Computer scientist Marc Snir was awarded the Seymour Cray Computer Engineering Award by the Institute of Electrical and Electronics Engineers in 2013 for his contributions to supercomputing, which included his work on the SP.

== Models ==

List of models
Model: # of CPUs; CPU; CPU MHz; Memory; Introduced; Discontinued
SP1: 1; POWER1++; 62.5; 64 to 256 MB; 1993-02-02; 1994-12-16
Thin Node: 1; POWER2; 66; 64 to 512 MB; 1994-04-06; 1996-07-26
Thin Node 2: 1995-02-07; 1997-06-27
Wide Node: 64 MB to 2 GB; 1994-04-06; 1996-07-26
77 MHz Wide Node: 77; 1995-08-22; 1997-06-27
High 1: 2, 4, 6, 8; PowerPC 604; 112; ?; 1996-07-23; 1998-01-08
High 2: PowerPC 604e; 200; 1997-08-26; 1998-04-21
332 Thin: 2, 4; 332; 1998-04-21; 2000-12-29
332 Wide
160 Thin: 1; P2SC; 160; 1997-10-06; 1998-04-21
Thin P2SC: 120; 1996-10-08
Wide P2SC: 135
POWER3 High: 2, 4, 6, 8; POWER3; 222; 1999-09-13; 2000-12-29
POWER3 High: POWER3-II; 375; 2000-07-18; 2002-12-27
POWER3 Thin: 1, 2; POWER3; 200; 1999-09-01; 2000-06-30
POWER3 Thin: POWER3-II; 375; 2000-02-07; 2003-04-08
POWER3 Thin: 450; 2002-01-22
POWER3 Wide: 1, 2; POWER3; 200; 1999-02-01; 2000-06-30
POWER3 Wide: 2, 4; POWER3-II; 375; 2000-02-07; 2003-04-08
POWER3 Wide: 2, 4; 450; 2002-01-22

== Deployments ==
- The Cornell Theory Center had a 512-node system that was ranked as the sixth fastest supercomputer in the world by the November 1995 edition of the Top500 List.
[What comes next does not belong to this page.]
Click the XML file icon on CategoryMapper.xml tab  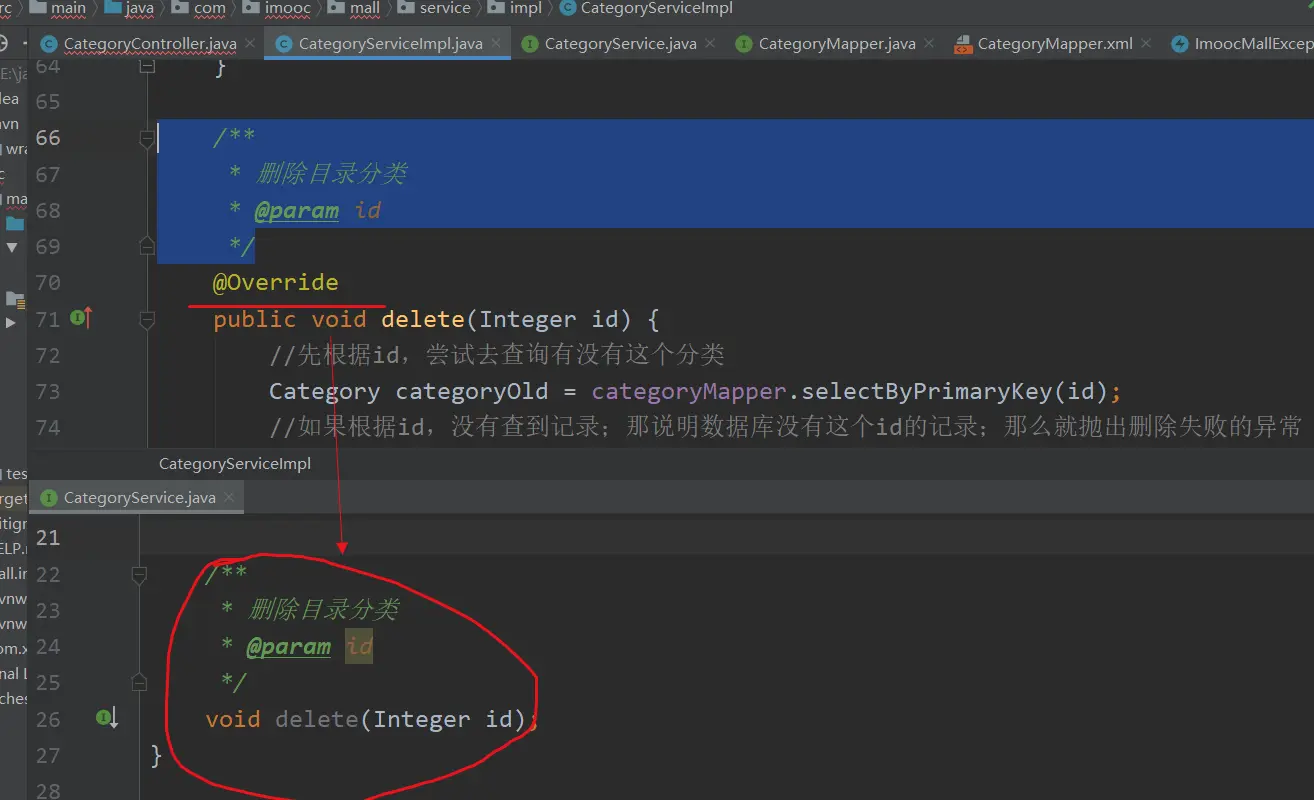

From a peak performance of 136.19 GFLOPS, it obtained 88.40 GFLOPS on the LINPACK benchmark.
- Deep Blue, the first computer to win a chess game against a reigning world champion in a match with Garry Kasparov in 1996.
- ASCI Blue Pacific is a PowerPC 604-based system with a peak performance of 3.9 TFLOPS. It was installed at the Lawrence Livermore National Laboratory (LLNL) in 1998 as part of the Advanced Strategic Computing Initiative (ASCI).
- ASCI White is a 512-node system with a peak performance of 12.3 TFLOPS. It was installed at the LLNL in 2001 as part of ASCI, and was ranked #1 in the Top500 List from November 2000 to November 2001.
- Seaborg, at the Lawrence Berkeley National Laboratory, was ranked as the fifth fastest supercomputer in the world when it debuted in the June 2003 edition of the Top500 List. From a peak performance of 9.98 TFLOPS, it obtained 7.30 TFLOPS on the LINPACK benchmark.